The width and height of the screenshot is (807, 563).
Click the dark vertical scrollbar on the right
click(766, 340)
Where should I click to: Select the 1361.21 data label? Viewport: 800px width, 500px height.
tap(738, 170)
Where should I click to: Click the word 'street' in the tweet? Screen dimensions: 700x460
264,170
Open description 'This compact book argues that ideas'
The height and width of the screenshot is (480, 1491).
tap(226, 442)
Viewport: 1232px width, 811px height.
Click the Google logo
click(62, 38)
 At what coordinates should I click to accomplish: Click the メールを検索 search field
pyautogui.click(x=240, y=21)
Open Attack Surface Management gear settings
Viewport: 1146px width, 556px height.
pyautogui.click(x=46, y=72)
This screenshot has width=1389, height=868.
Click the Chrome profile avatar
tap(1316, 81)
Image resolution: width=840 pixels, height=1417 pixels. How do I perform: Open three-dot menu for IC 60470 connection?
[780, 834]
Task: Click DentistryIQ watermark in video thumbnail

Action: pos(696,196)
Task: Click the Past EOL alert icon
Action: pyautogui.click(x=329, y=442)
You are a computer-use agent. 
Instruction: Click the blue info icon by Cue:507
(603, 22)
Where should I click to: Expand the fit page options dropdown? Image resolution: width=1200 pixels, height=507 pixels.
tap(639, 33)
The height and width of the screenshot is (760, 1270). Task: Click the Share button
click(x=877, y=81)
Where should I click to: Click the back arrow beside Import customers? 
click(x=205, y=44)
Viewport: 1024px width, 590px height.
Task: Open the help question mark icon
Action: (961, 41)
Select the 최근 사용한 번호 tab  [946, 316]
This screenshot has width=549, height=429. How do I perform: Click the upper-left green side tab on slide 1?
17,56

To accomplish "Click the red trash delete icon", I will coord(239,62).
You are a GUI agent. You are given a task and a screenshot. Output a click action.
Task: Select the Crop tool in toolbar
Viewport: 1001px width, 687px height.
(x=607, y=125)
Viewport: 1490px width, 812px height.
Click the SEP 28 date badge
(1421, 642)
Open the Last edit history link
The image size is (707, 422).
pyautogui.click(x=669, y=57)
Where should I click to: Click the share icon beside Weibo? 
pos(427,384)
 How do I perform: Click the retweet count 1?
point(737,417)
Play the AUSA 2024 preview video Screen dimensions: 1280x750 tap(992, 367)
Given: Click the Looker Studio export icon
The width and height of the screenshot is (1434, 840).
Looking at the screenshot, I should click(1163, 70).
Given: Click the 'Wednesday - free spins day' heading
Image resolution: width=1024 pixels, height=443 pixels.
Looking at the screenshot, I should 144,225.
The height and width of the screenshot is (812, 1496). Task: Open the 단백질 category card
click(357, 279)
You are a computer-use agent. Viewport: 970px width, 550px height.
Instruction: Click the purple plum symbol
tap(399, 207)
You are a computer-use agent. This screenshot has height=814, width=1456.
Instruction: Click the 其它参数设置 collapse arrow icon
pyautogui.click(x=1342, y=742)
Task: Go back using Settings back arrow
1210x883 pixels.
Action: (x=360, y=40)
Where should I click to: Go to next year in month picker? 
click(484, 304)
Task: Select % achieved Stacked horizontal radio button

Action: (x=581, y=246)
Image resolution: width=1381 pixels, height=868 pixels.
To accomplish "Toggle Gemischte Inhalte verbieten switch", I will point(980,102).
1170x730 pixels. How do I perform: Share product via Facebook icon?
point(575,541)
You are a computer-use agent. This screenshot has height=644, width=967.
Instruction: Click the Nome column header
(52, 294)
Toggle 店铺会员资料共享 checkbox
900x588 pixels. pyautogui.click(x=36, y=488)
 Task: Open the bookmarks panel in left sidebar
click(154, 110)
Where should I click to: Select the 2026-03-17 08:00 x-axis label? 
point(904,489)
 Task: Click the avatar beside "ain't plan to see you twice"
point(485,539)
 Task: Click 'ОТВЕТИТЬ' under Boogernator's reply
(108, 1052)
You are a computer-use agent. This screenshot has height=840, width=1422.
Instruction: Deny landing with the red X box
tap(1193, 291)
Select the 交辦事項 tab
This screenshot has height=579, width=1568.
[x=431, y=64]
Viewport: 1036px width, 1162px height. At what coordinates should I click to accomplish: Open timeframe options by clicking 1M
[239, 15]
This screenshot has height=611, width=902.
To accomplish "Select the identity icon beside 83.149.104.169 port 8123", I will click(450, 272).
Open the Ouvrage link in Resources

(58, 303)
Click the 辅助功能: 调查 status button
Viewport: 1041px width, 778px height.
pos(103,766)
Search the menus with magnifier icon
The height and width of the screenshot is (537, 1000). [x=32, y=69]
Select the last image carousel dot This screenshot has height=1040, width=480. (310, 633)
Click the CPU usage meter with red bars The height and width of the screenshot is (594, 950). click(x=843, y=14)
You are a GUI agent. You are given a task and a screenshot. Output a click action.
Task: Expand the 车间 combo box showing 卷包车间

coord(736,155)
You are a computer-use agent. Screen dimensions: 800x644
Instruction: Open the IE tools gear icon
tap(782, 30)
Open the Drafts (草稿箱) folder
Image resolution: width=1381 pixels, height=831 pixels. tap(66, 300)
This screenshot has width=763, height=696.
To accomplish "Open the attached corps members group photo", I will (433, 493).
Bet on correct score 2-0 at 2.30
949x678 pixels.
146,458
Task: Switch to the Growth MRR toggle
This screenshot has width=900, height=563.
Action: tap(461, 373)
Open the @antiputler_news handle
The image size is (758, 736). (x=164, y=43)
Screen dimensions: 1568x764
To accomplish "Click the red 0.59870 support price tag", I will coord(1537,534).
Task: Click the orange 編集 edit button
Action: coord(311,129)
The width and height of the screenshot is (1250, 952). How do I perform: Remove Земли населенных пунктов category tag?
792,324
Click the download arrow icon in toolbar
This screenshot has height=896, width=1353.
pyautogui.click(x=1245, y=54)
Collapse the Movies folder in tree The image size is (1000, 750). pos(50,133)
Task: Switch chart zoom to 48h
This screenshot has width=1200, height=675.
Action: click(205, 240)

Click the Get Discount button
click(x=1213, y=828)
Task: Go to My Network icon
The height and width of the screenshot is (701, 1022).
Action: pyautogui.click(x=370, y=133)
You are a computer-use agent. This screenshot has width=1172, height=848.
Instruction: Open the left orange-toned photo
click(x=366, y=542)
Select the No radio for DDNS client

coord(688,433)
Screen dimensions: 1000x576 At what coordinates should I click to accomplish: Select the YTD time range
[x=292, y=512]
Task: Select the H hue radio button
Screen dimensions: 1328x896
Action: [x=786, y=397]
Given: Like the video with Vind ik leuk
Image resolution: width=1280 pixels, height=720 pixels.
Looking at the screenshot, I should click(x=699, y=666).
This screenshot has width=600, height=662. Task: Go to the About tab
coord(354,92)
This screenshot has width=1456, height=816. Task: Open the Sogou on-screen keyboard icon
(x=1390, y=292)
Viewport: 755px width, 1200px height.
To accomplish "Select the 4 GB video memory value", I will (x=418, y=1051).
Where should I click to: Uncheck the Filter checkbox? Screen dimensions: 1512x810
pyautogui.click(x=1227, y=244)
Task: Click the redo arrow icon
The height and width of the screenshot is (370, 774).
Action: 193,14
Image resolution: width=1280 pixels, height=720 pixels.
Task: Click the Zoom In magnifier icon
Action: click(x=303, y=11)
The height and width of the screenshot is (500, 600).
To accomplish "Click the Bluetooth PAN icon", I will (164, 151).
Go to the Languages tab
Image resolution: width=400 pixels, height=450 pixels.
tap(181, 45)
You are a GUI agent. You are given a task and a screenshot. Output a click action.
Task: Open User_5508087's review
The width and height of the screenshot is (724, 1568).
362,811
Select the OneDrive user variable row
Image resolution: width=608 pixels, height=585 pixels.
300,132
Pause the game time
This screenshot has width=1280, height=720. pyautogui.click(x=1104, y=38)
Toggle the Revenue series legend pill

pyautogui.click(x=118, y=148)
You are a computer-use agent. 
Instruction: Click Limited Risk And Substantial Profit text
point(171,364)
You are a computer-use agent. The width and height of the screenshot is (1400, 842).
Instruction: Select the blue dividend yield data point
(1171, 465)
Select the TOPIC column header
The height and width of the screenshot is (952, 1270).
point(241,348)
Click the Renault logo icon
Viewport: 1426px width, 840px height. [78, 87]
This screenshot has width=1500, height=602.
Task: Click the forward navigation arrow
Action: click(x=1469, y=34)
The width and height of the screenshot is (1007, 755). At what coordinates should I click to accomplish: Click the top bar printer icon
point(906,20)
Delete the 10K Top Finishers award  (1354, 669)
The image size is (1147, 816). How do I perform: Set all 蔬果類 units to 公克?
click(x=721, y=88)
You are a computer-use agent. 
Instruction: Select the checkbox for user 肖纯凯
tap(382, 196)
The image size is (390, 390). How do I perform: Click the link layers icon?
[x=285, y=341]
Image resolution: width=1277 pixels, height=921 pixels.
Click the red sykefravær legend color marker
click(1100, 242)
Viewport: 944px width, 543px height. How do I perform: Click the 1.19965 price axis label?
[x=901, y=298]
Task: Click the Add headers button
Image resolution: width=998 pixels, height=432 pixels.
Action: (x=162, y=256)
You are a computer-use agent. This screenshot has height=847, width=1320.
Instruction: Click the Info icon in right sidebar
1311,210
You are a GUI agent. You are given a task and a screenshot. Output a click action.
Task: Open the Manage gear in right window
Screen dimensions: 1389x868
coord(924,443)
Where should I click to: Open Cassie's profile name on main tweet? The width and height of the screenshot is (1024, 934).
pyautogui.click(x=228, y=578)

------

» **Stated goal**: Format the listing above, from its first line through the line containing "tap(226, 442)", as a Markdown table with two columns, No. and Line, numbering each row and leaving out any blank lines.

» **Answer**:
| No. | Line |
|---|---|
| 1 | The width and height of the screenshot is (807, 563). |
| 2 | Click the dark vertical scrollbar on the right |
| 3 | click(766, 340) |
| 4 | Where should I click to: Select the 1361.21 data label? Viewport: 800px width, 500px height. |
| 5 | tap(738, 170) |
| 6 | Where should I click to: Click the word 'street' in the tweet? Screen dimensions: 700x460 |
| 7 | 264,170 |
| 8 | Open description 'This compact book argues that ideas' |
| 9 | The height and width of the screenshot is (480, 1491). |
| 10 | tap(226, 442) |